What is being asked: In this exercise, each record below is to be written out again exactly.

Stored data:
+ + + + + + +

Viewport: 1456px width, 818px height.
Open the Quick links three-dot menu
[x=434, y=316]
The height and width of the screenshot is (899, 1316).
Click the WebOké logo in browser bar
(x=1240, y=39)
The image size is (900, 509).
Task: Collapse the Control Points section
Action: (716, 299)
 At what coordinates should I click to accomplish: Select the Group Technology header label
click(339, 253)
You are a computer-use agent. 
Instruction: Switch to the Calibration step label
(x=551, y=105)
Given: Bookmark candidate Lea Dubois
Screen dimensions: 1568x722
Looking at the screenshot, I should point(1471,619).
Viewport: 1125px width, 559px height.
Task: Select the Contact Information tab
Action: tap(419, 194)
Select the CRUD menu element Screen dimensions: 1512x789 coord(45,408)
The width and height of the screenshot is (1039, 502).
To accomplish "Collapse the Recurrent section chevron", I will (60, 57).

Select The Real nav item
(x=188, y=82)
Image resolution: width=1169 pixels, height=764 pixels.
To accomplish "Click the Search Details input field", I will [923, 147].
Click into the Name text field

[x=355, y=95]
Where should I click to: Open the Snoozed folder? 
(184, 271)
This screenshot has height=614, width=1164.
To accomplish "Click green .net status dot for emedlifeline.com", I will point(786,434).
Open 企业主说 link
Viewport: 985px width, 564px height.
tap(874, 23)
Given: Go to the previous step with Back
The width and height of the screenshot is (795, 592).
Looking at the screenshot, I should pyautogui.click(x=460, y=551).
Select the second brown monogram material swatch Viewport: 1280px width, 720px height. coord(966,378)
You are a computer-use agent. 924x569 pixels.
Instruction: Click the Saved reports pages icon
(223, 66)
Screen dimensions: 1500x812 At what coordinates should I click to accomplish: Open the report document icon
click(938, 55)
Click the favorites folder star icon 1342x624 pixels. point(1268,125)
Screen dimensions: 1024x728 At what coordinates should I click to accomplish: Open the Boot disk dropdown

+ + + + + + +

Result of the task:
Viewport: 1456px width, 818px height.
Open the Quick links three-dot menu
[x=434, y=316]
The height and width of the screenshot is (899, 1316).
Click the WebOké logo in browser bar
(x=1240, y=39)
The image size is (900, 509).
Task: Collapse the Control Points section
Action: (716, 299)
 At what coordinates should I click to accomplish: Select the Group Technology header label
click(339, 253)
You are a computer-use agent. 
Instruction: Switch to the Calibration step label
(x=551, y=105)
Given: Bookmark candidate Lea Dubois
Screen dimensions: 1568x722
Looking at the screenshot, I should point(1471,619).
Viewport: 1125px width, 559px height.
Task: Select the Contact Information tab
Action: tap(419, 194)
Select the CRUD menu element Screen dimensions: 1512x789 coord(45,408)
The width and height of the screenshot is (1039, 502).
To accomplish "Collapse the Recurrent section chevron", I will (60, 57).

Select The Real nav item
(x=188, y=82)
Image resolution: width=1169 pixels, height=764 pixels.
To accomplish "Click the Search Details input field", I will [923, 147].
Click into the Name text field

[x=355, y=95]
Where should I click to: Open the Snoozed folder? 
(184, 271)
This screenshot has height=614, width=1164.
To accomplish "Click green .net status dot for emedlifeline.com", I will point(786,434).
Open 企业主说 link
Viewport: 985px width, 564px height.
tap(874, 23)
Given: Go to the previous step with Back
The width and height of the screenshot is (795, 592).
Looking at the screenshot, I should pyautogui.click(x=460, y=551).
Select the second brown monogram material swatch Viewport: 1280px width, 720px height. coord(966,378)
You are a computer-use agent. 924x569 pixels.
Instruction: Click the Saved reports pages icon
(223, 66)
Screen dimensions: 1500x812 At what coordinates should I click to accomplish: Open the report document icon
click(938, 55)
Click the favorites folder star icon 1342x624 pixels. point(1268,125)
Screen dimensions: 1024x728 At what coordinates should I click to accomplish: Open the Boot disk dropdown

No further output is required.